FDA : une victoire pour l’industrie, un risque pour les amateurs européens
Après la victoire de l’industrie du cigare sur la FDA, le fossé se creuse entre un marché américain toujours aussi peu régulé et des marchés européens qui s’enfoncent dans la répression. Analyse.
La décision rendue le 9 août par un juge fédéral de Washington DC est une victoire nette et pleinement méritée pour l’industrie du cigare aux Etats-Unis.

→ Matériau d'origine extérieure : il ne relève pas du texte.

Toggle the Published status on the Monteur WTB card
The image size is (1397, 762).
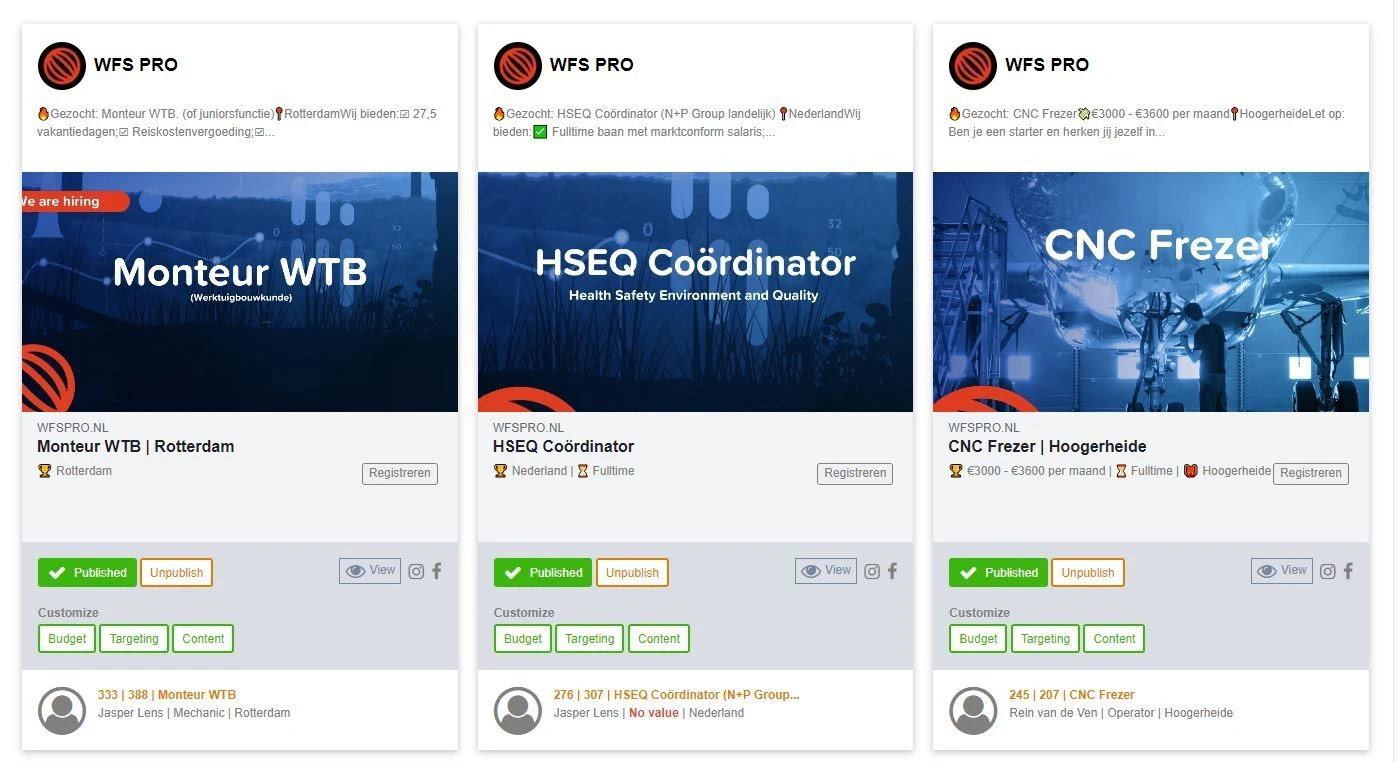87,573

Une victoire nette car le juge a entièrement écarté le projet de régulation du secteur avancé par la FDA. Si l’Agence fédérale des aliments et des médicaments veut à nouveau tenter de réguler le marché du cigare fait main – ce qui ne manquera pas d’arriver -, elle devra reprendre toute la procédure depuis le début – ce qui veut dire jouer cartes sur table : publier un projet détaillé, consulter les professionnels sur celui-ci, puis éventuellement amender son texte et en publier la version définitive.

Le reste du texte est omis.